In our study, the positive percentage of fibronectin, a major component of the tumour microenvironment and biomarker of epithelial–mesenchymal transition [29], gradually increased and reached a plateau on day 12 after bevacizumab treatment. The α5β1 integrin is a specific receptor of fibronectin on the surface of tumour cells. When the expression of fibronectin increases, the adhesion between tumour cells and extracellular matrix is enhanced, restricting cell migration and metastasis [30]. In the current study, we found that bevacizumab can improve tumour perfusion and relieve hypoxia by temporarily normalising the vascular structure and function, promoting the synthesis of fibronectin in the extracellular matrix. It did not degrade rapidly with changes in the microenvironment, and the cumulative effect contributed to an upward trend after treatment. The R2* value showed a positive correlation with fibronectin, suggesting that it can also be used to assess tumour invasiveness during anti-vascular treatment.

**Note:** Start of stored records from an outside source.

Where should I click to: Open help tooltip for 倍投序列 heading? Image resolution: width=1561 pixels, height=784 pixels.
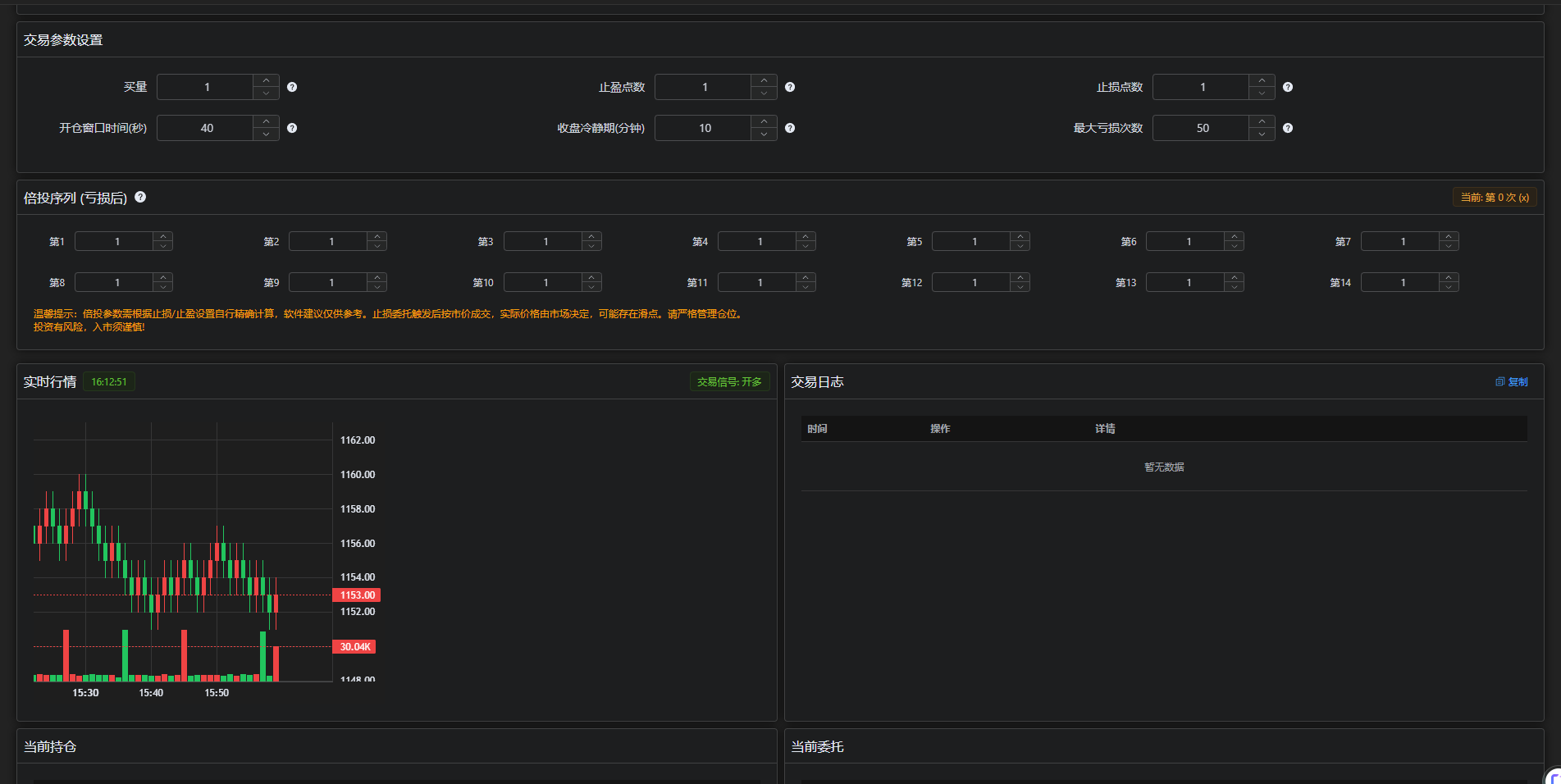[x=140, y=197]
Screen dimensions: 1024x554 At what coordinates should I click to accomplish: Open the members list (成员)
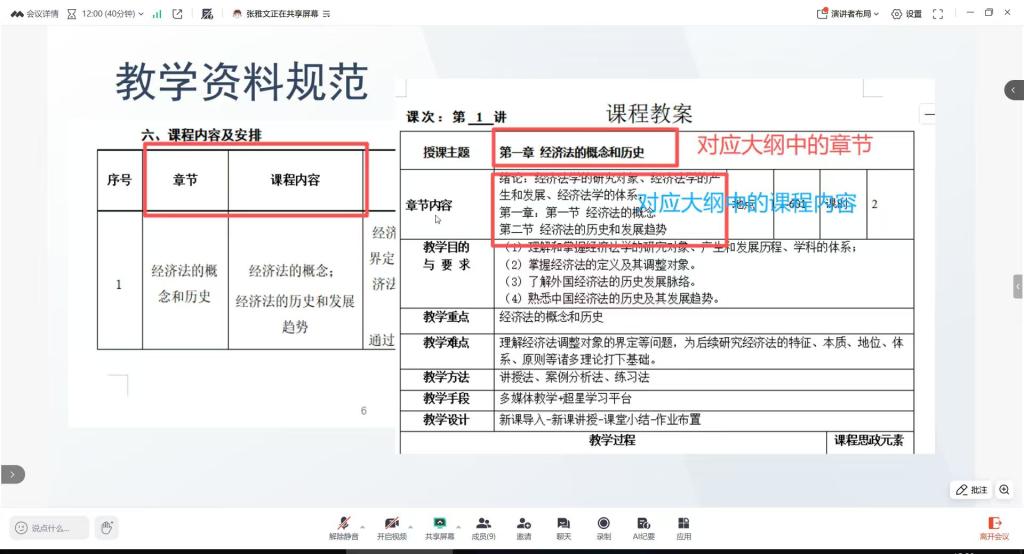point(484,526)
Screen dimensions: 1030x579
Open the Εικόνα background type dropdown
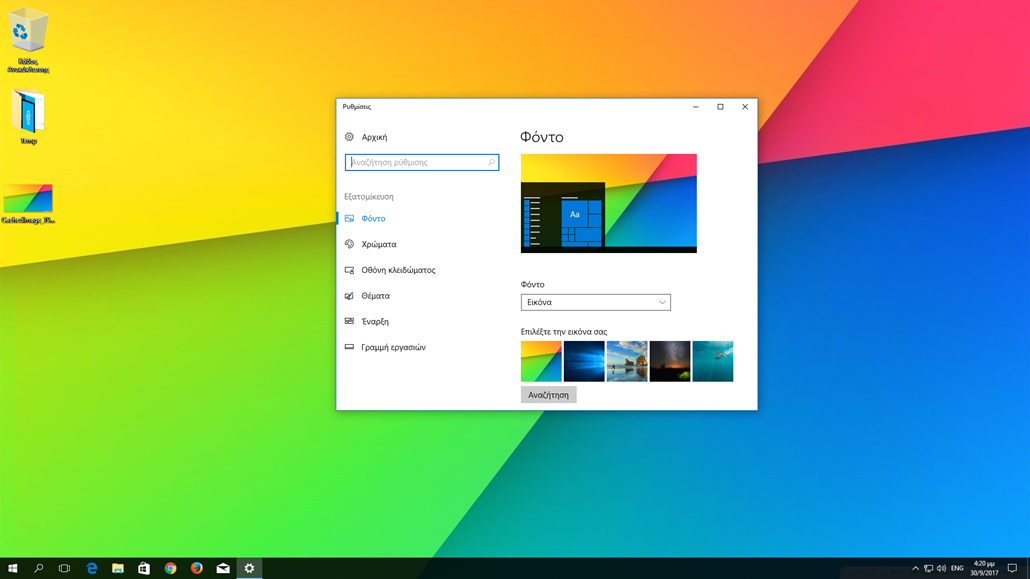tap(595, 302)
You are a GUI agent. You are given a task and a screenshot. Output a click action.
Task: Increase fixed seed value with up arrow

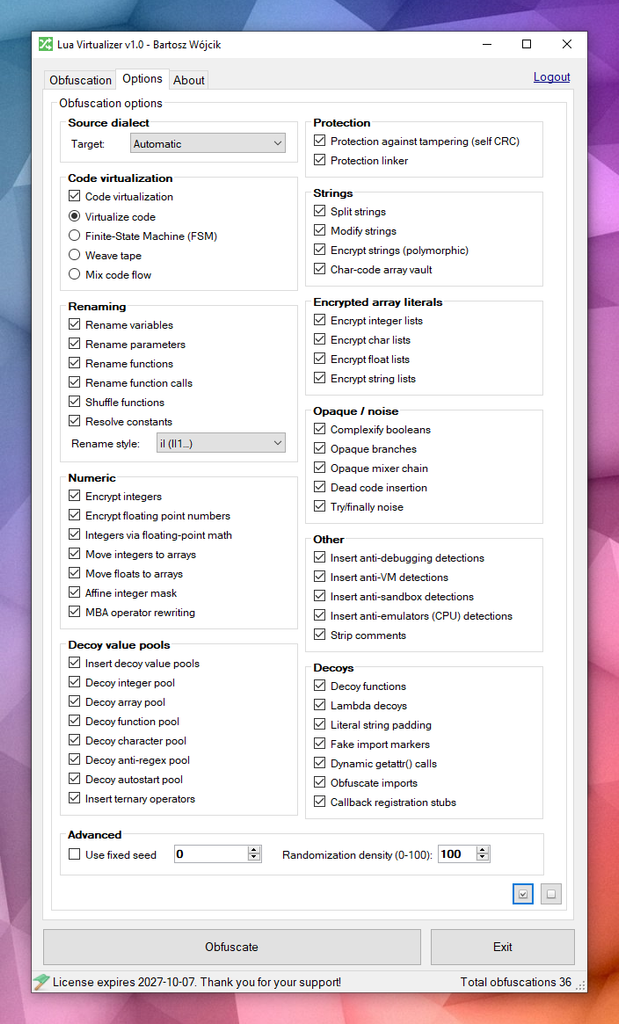[254, 850]
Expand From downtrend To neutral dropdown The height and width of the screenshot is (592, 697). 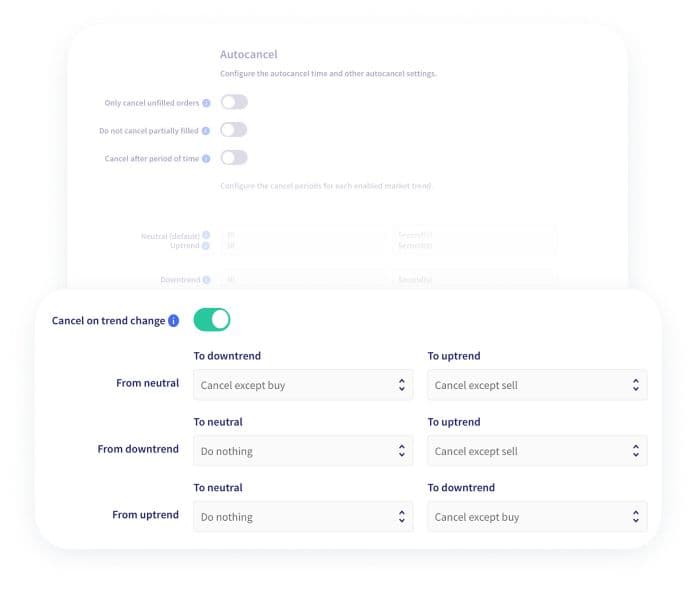(303, 451)
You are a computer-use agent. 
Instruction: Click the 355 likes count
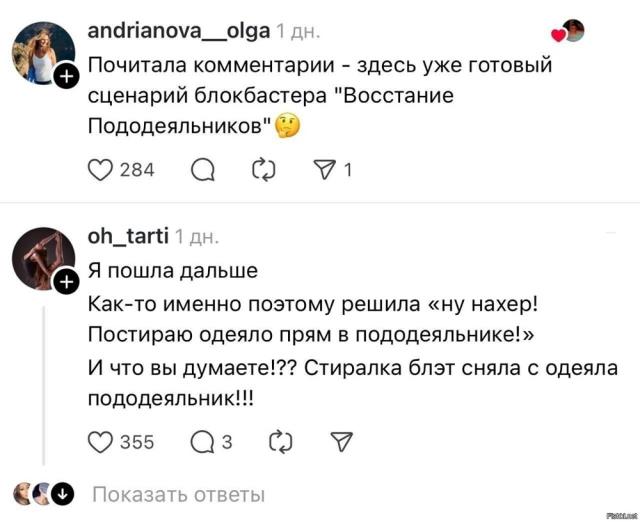click(137, 441)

There were still some limitations in this study. First, to ensure the consistency of MRI examinations, we set up another parallel group for pathological comparison, and the correspondence between MR parameters and pathological findings decreased to a certain extent. Second, continuous contrast-enhanced imaging in the short term required multiple injections of contrast agents, which posed a certain risk to the organism. Third, we had not performed IVIM-DWI and had not compared its diagnostic performance with that DCE-MRI; it remains unclear which imaging sequence is superior for predicting the vascular normalization process. Finally, we did not calculate the tumour cellularity and performed a correlation analysis with Ve due to a low-colour contrast between the necrotic area and the viable area in our HE staining. The credibility of interpretation in Ve decreased to a certain extent.

In conclusion, bevacizumab can improve pericyte coverage and temporarily increase tumour perfusion by normalising vessel structures and function. Intermittent application of low-dose angiogenesis inhibitors will not strongly inhibit neovascularization but will prolong the vascular normalization process and relieve tumour hypoxia. We found that bevacizumab monotherapy was not sufficient to inhibit tumour growth and was effective only if combined with oxaliplatin, which significantly enhanced its anti-tumour efficacy. The fact that the effect is synergistic rather than additive may result from an increase in drug delivery and relief in hypoxia-related treatment resistance, the mechanisms of which were confirmed by DCE-MRI and BOLD-MRI in our study. Ktrans was closely correlated with tumour perfusion and vessel permeability, which is the best imaging marker to evaluate vessel maturity and determine the vascular normalization process, while R2* has a higher predictive value in tumour hypoxia and metastatic potential during anti-vascular treatment.